Paragraph 5 3 10 et seq. considers "THE STEWARDSHIP INITIATIVE" - seemingly an unincorporated business, of which the FuturePlaces MD was co-founder. This connection wasn't mentioned in the 2021 business plan (which is now publicly available, incidentally), or at any Council meeting, despite the Initiative gaining potential kudos from "the Stewardship kitemark", which would be applied to FuturePlaces projects. This should have been put front and centre by administration politicians ...... likewise the arrangement at 5 3 14, whereby 1% of property sales on FuturePlaces sites would be paid into a "Stewardship fund". That detail was buried in the appendix to an exempt document. The two co-founders of the Stewardship Initiative had senior posts in companies awarded £187,000 by FuturePlaces, and doubtless the Committee will examine whether overlapping interests were declared; to what effect; and what Chinese walls were in place.

 

Statement 3.

Reserved Matter 39 of the Shareholder's Agreement restricted approval of any bonus, profit-sharing or share option scheme to Council; and this was serious stuff, as a share option scheme would have removed the company's Teckal status. Of course this matter should have been referred to full Council, therefore. Ditto Reserved Matter 40 - the actual bonus payments - given the size of these payments, concerns about the company's underperformance (with business cases delayed), plus other controversies: indeed, I doubt whether the 2023 bonuses would have passed full Council, given the changed administration. The shareholder representative - who had no voting rights - sitting mutely at related board meetings, was no substitute for the full Council endorsement that these matters surely warranted. The Committee should therefore reject Paragraph 5 1 9, and find that the Shareholder's Agreement was breached in respect of Reserved Matters 39 and 40.

 

Statement from Mr Adam Sofianos:

Ever since the creation of FuturePlaces, the project has been scrutinised and criticised by local residents.
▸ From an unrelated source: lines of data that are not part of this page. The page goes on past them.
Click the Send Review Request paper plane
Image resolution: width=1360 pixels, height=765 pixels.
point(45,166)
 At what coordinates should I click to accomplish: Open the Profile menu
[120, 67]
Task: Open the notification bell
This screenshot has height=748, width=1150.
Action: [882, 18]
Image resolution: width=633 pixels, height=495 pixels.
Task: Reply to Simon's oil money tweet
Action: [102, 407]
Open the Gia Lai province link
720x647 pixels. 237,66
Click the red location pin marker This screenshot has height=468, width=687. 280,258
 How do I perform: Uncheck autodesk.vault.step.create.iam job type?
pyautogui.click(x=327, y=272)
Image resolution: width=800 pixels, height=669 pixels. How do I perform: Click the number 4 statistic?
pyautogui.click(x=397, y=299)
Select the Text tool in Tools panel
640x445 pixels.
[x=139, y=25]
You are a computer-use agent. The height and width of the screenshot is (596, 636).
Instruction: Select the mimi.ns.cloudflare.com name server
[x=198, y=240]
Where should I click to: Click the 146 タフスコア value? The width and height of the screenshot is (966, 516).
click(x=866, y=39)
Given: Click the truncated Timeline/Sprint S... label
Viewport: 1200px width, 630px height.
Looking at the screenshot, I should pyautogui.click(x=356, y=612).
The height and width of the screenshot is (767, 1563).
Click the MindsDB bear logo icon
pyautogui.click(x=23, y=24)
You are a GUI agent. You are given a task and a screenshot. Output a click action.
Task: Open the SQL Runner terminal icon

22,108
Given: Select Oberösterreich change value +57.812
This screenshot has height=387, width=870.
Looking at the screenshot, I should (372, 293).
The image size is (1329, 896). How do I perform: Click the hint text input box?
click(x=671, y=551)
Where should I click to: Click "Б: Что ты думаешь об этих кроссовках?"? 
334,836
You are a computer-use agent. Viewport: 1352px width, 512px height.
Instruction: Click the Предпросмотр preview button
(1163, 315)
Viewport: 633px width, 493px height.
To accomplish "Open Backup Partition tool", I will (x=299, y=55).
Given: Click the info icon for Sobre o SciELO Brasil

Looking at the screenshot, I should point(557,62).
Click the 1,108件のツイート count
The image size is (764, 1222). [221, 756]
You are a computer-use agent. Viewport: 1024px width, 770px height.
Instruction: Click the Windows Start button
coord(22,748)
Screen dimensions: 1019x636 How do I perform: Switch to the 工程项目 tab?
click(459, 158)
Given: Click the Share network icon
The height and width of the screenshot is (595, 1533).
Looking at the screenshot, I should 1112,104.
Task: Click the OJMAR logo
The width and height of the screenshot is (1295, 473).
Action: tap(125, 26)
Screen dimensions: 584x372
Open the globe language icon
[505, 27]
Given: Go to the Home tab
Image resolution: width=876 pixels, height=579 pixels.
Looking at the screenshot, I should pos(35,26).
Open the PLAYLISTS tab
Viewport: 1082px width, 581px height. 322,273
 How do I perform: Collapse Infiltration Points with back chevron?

That criticism has been entirely validated.

But history should also note how people connected to FuturePlaces tried to deflect and deter this scrutiny.

In a 2023 Council meeting, then-leader Phil Broadhead controversially dismissed residents asking questions about FuturePlaces as “election candidates”.  Earlier, in a 2022 committee session, one of his councillors condemned public criticism as “hearsay, misinformation and fake news,”, while the FuturePlaces managing director complained about “kangaroo court commentary”.

Yet scrutiny was, and remains, utterly justified.

And now, as councillors contemplate what to do next, a critical question must be answered.

What actions will this Council take to ensure that something as damaging as FuturePlaces can never happen again?

Only when that objective has been met, can Council look those residents in the eye, and tell them the case is closed.